La prensa británica detalla que el viernes, ya relajados y pocas horas después del «sí», los invitados se pasaron por Maria’s, un chiringuito familiar con vistas al mar que el matrimonio frecuenta desde que adquirieron su chalet en la zona. La propiedad, cuyo valor no se ha hecho público, es una de las pocas anclas fijas que Perrie ha añadido a un patrimonio musical que supera los 10 millones de euros, según estimaciones del sector.
El ritual nupcial de las estrellas del pop: de la intimidad a la estrategia de imagen
En comparación con las bodas espectáculo que han caracterizado a otras celebridades de su generación -desde el despliegue de Priyanka Chopra y Nick Jonas en India hasta la fastuosa celebración de Sophie Turner y Joe Jonas en Francia-, la apuesta de Edwards y Oxlade-Chamberlain recuerda más a la discreción selectiva que impuso Taylor Swift con sus dos ceremonias secretas. En el Algarve no hay alfombra roja, pero sí una cuidada coreografía de filtraciones que mantiene al público atento sin conceder exclusividad a ninguna revista. Una estrategia que coincide con el perfil sobrio que la artista ha cultivado desde su maternidad.
La boda de Perrie llega en un momento en que Little Mix, ahora disuelta como banda activa, mantiene su influencia en las listas de éxitos y en la moda nupcial. Hace justo un año, Leigh-Anne Pinnock apostó por un diseño de alta costura para su boda, mientras Jade Thirlwall mantiene celosamente sus planes. El gesto de reunirlas hoy en Portugal no es sólo emotivo: proyecta una imagen de hermandad que contrarresta los rumores de distanciamiento posterior a la separación.

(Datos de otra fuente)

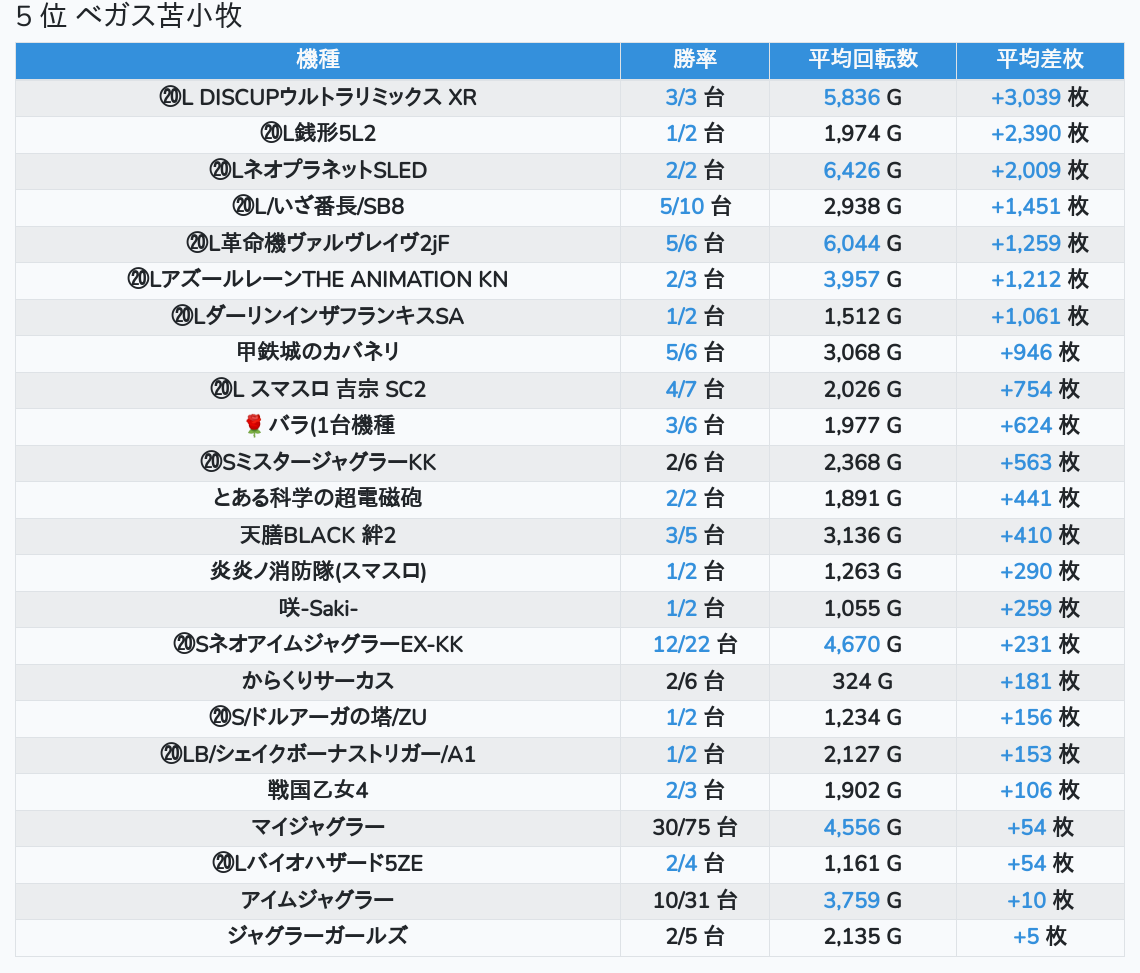The image size is (1140, 973).
Task: Click the ⑳ symbol before L銭形5L2
Action: (269, 134)
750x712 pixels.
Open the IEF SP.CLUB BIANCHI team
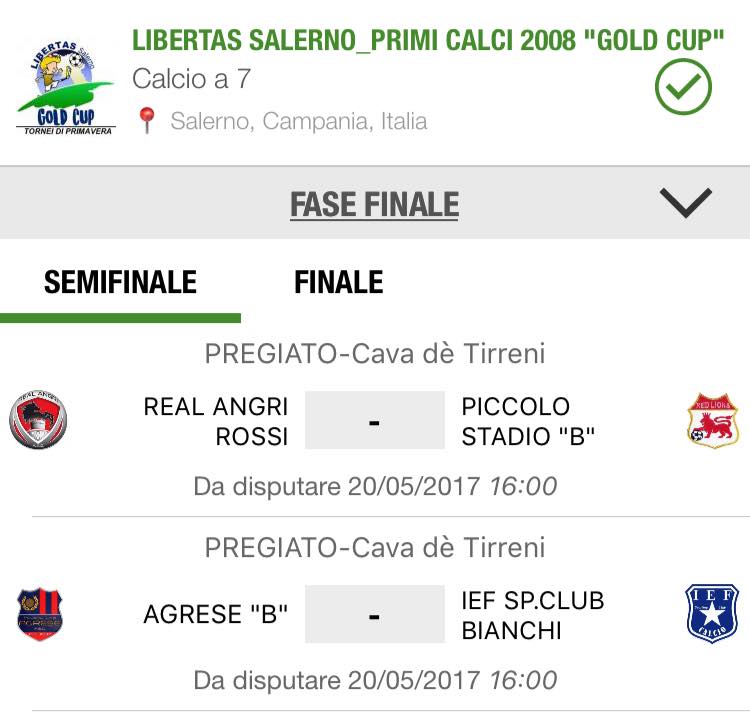point(533,615)
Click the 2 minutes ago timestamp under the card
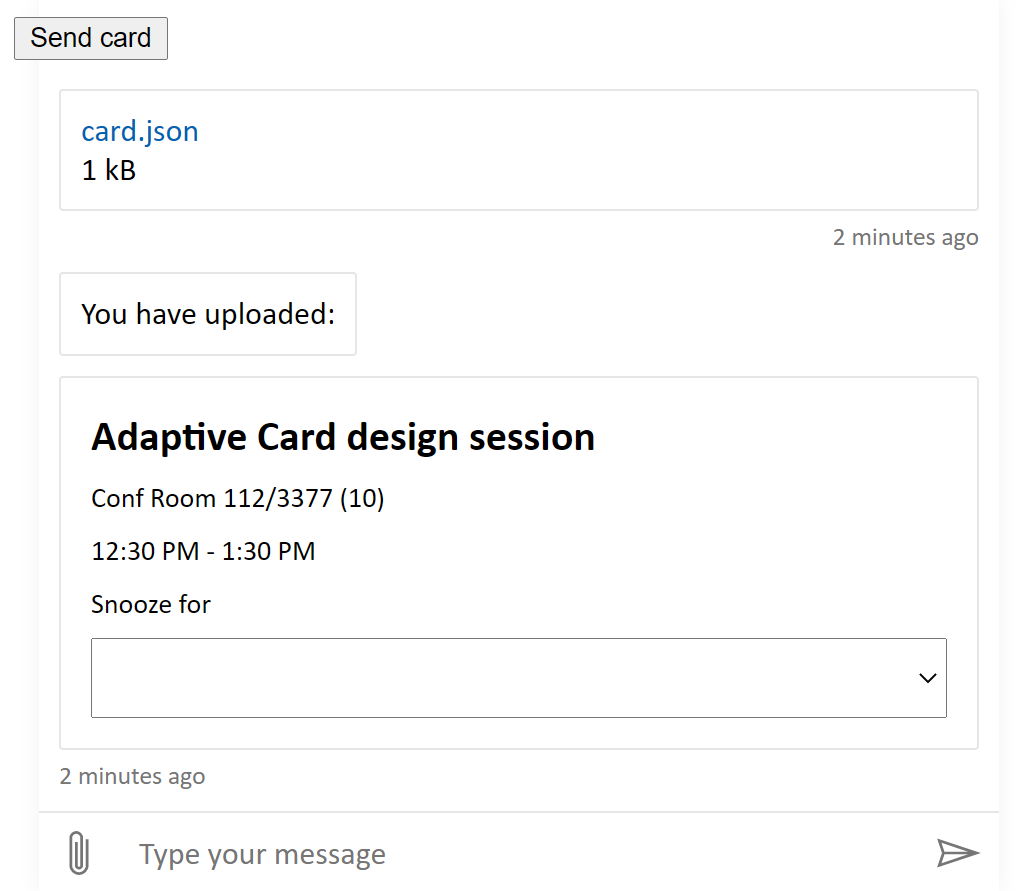Viewport: 1021px width, 891px height. (x=132, y=776)
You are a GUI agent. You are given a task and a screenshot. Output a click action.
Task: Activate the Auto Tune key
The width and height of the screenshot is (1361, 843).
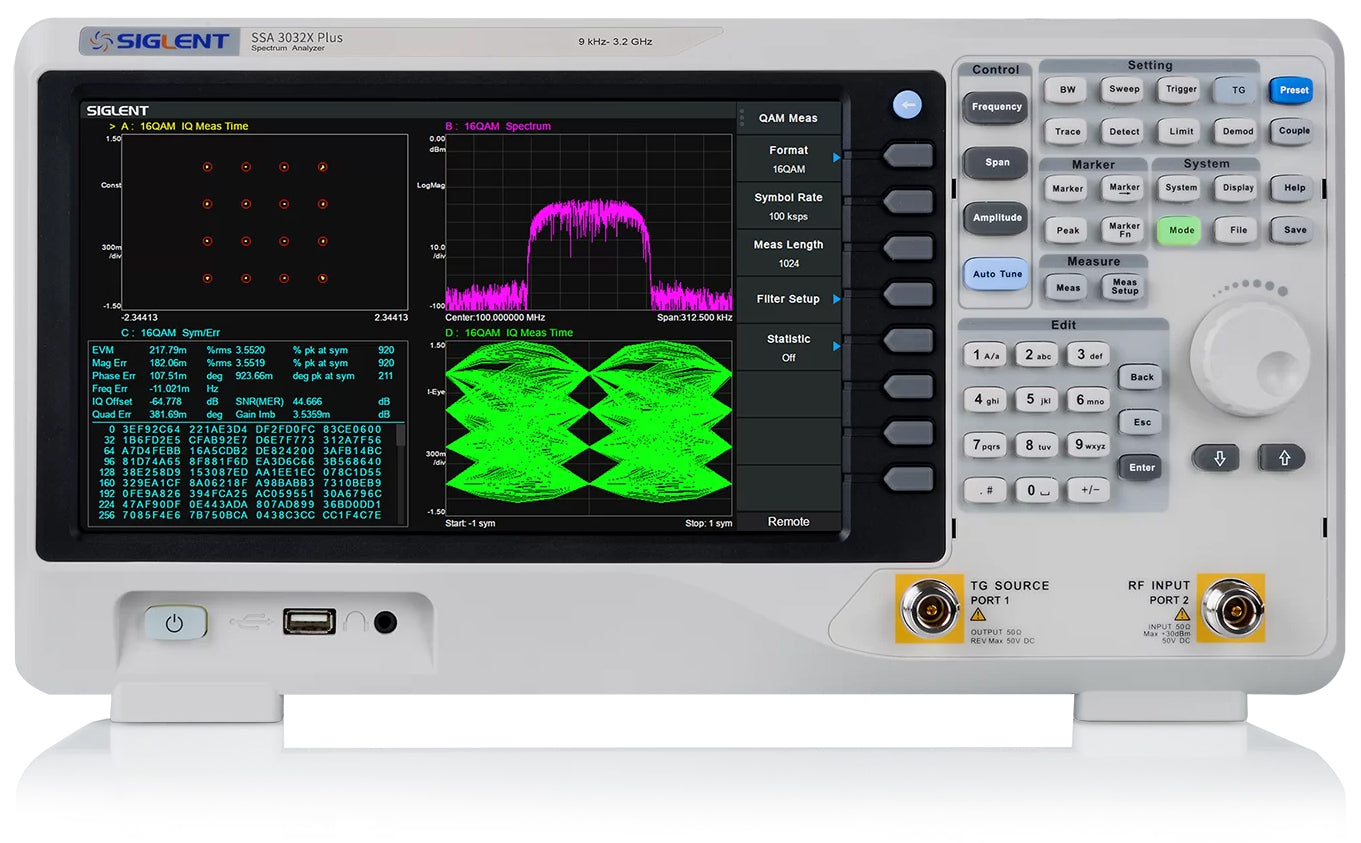995,274
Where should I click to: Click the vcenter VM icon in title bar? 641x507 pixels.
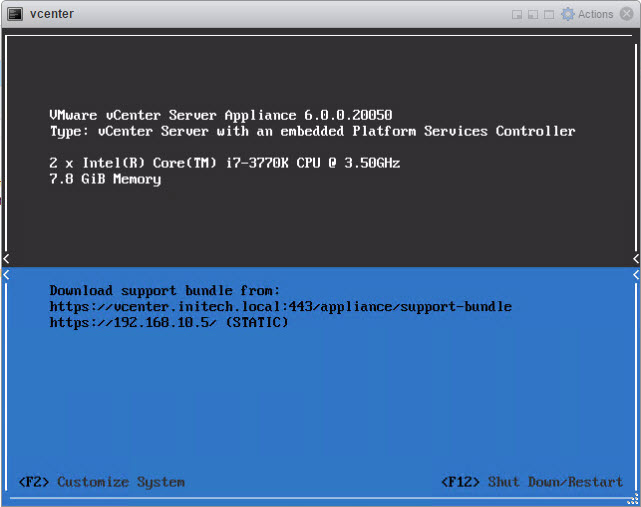tap(14, 14)
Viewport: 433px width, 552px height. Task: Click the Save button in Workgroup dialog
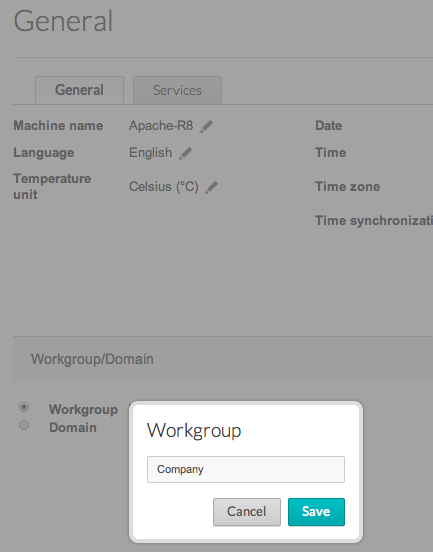coord(316,512)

Un movimiento de libro de texto que, sin aspavientos, destaca quién gestiona la narrativa.
El veredicto VIP
- 📸 Imagen pública: Perrie consolida su perfil como una estrella internacional que prioriza la familia sin renunciar al lujo, protegiendo su privacidad con elegancia.
- 💎 El detalle de lujo: El Conrad Algarve, con habitaciones de hasta 2.800 libras (3.220 euros), y el menú de sushi de 110 libras en Bamboo marcan el alto presupuesto.
- 🗣️ El medio ambiente cuenta: Fuentes cercanas hablan de una celebración «muy íntima» y del alivio de la pareja por haber encontrado el equilibrio tras una década juntos.